All examples use 0-based indexing.

[[1,2],[3],[3],[]]
true

[[1,2,3],[3],[3],[]]
false

[[1,1],[]]
false

[[1,2,3,4],[5,6,7],[5,8,9],[6,8,10],[7,9,10],[11,12],[11,13],[12,13],[11,14],[12,14],[13,14],[],[],[],[]]
true

[[5,6,7],[2,3,0,4],[5,8,9],[6,8,10],[7,9,10],[11,12],[11,13],[12,13],[11,14],[12,14],[13,14],[],[],[],[]]
true

[[5,6,7],[2,3,0,4,14,5,7],[5,8,9],[6,8,10],[7,9,10],[11,12],[11,13],[12,13],[11,14],[12,14],[13,14],[],[],[],[]]
false

[[5,6,7],[2,3,0,4],[5,8,9],[6,8,10],[7,9,10,14],[11,12],[11,13],[12,13],[11,14],[12,14],[13,14],[],[],[],[]]
false

[[1,3],[2],[3],[]]
false

Scoring

This is code golf; smallest code in bytes wins.

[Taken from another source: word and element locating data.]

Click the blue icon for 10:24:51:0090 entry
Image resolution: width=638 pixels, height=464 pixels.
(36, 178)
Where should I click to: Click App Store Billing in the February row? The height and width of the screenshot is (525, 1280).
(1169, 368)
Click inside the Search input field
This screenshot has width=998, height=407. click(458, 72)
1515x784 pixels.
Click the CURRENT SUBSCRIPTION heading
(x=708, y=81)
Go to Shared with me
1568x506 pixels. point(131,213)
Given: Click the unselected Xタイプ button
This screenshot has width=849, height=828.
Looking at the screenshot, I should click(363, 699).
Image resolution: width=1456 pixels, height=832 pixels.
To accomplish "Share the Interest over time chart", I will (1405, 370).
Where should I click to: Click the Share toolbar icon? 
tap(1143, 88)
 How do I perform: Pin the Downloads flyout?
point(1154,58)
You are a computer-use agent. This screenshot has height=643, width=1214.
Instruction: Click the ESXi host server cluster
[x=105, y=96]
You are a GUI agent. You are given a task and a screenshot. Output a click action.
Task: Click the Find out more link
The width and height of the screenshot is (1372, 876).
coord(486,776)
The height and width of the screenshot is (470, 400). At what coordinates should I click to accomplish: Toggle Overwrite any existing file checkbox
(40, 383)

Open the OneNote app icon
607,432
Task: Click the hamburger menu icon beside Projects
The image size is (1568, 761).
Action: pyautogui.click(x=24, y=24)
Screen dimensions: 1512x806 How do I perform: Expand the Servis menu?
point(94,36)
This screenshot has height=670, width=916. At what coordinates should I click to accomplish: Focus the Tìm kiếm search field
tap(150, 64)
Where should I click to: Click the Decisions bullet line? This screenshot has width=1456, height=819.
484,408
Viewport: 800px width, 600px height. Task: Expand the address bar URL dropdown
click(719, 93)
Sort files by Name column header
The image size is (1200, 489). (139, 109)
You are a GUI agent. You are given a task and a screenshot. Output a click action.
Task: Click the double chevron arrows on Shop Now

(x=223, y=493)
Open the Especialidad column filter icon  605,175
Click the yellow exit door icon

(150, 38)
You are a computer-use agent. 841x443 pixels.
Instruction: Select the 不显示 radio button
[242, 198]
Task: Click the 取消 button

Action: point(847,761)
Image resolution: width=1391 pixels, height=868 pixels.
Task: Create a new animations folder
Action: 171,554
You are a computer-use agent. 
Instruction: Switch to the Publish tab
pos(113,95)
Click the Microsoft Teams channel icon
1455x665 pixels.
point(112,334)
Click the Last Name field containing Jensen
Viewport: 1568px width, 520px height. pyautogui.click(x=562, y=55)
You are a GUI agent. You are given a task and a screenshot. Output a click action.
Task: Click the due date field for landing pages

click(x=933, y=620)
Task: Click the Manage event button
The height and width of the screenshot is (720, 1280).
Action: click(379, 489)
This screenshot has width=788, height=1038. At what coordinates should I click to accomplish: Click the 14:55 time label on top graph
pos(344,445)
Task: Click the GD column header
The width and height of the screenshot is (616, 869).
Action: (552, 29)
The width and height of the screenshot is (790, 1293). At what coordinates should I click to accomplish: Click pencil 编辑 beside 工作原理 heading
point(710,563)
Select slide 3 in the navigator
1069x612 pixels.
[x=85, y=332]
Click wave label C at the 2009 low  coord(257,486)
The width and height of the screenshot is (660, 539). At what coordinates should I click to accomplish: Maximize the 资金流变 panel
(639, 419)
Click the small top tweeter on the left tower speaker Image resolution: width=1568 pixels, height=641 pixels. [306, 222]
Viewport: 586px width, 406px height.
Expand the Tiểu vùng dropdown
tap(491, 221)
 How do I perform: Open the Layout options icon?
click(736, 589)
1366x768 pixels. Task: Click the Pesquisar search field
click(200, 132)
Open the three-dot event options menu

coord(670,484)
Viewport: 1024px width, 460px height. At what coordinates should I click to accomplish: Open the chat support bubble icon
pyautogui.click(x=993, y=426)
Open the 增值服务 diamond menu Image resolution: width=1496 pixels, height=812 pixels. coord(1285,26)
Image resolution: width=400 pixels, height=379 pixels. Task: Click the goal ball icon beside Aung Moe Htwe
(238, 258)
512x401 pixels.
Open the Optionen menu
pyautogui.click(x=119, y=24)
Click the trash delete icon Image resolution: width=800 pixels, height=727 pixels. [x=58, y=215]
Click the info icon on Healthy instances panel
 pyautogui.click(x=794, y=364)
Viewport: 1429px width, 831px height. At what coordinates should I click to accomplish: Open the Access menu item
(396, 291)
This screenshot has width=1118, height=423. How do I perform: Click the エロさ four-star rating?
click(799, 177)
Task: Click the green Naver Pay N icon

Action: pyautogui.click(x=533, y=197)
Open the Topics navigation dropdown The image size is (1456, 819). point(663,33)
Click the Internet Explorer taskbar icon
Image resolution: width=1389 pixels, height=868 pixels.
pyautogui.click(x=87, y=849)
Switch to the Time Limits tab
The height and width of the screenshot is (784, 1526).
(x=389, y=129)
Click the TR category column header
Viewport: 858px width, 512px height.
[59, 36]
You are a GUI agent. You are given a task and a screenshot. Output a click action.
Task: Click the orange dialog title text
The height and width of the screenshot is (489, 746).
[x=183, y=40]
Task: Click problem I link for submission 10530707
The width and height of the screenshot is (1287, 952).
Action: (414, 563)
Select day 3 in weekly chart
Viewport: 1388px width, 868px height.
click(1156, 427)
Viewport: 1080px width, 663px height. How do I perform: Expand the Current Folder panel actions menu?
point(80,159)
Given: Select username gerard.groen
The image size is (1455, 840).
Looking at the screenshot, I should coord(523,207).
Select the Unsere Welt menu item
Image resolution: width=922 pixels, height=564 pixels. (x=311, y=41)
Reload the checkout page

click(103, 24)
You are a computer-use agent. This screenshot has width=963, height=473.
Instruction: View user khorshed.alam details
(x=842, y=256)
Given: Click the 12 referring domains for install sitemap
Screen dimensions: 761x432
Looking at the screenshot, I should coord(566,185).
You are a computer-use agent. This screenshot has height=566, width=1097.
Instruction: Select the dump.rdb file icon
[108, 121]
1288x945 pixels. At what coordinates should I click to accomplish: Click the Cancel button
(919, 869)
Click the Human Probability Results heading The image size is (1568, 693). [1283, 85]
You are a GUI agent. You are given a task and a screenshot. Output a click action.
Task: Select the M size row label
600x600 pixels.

Your code should complete in a reasonable amount of time (10 minutes max on whatever hardware you have). Standard loopholes apply. You may use any built-ins desired.

Answer 1

Ruby, 101 97 bytes

Simple approach that calculates the reach from each node and considers if a child node can be reached via any of the other nodes. Seemingly fails on cyclic graphs, but the definition of a DAG implies that it shouldn't be cyclic anyways.

Try it online!

->g{r=->i{i|i.map{|j|r[g[j]||[]]}.inject([],:|)}
g.all?{|e|e==e&e&&e.none?{|i|r[e-[i]].index i}}}

Answer 2

Mathematica, 95 82 bytes

^{13 bytes saved due to @MartinEnder.}

#~IsomorphicGraphQ~TransitiveReductionGraph@#&@Graph[x=0;##&@@Thread[++x->#]&/@#]&

Anonymous function. Takes a nested list as (1-based) input, and returns True or False as output. The main solution here is the 46-byte #~IsomorphicGraphQ~TransitiveReductionGraph@#&, which tests if a given graph is isomorphic to its transitive reduction. The rest converts the input to a Graph object.

Answer 3

CJam (41 bytes)

q~:A_,{{Af=e__&}%_}*]:.|A.&A:$:e`e_2%1-*!

Online demo, test harness

Dissection

q~:A      e# Parse input and store in A
_,{       e# Loop V times
  {       e#   Extend adjacency list representation of G^i to G^(i+1)
    Af=   e#   by extending each path by one edge
    e__&  e#   and flattening. NB :| would be shorter but breaks for empty lists
  }%
  _       e#   Duplicate, so that we build up G^2, G^3, ..., G^n
}*]       e# Gather in a single array
:.|       e# Fold pointwise union, giving the reachability from each vertex by
          e# paths of length > 1
A.&       e# Pointwise intersect with the paths of length 1
          e# We hope to get an array of empty arrays

          e# Handle the awkward special case of duplicate edges:
A:$       e# Sort each adjacency list
:e`       e# Run-length encode each adjacency list
e_2%      e# Extract only the run lengths
1-        e# Discard the 1s - so we now have an empty array unless there's a dupe

*         e# Join. We hope to be joining an array of empty arrays by an empty array
          e# giving an empty array
!         e# Check that we get a falsy value (i.e. the empty array)

Answer 4

Jelly, 20 bytes

ị³$ÐĿ€ị@Fœ&¥";œ-Q$€E

Uses 1-based indexing. Try it online!

Loose Overview

     €                for each vertex,
ị³$ÐĿ                   compute its reach.
        Fœ&¥"         intersect each vertex's lists of children and
      ị@                children's reaches.
             ;        then concatenate the list of intersections with
              œ-Q$€     all duplicate edges in the original graph.
                   E  are all elements equal? checks that all are empty lists,
                        meaning empty intersections and no duplicates.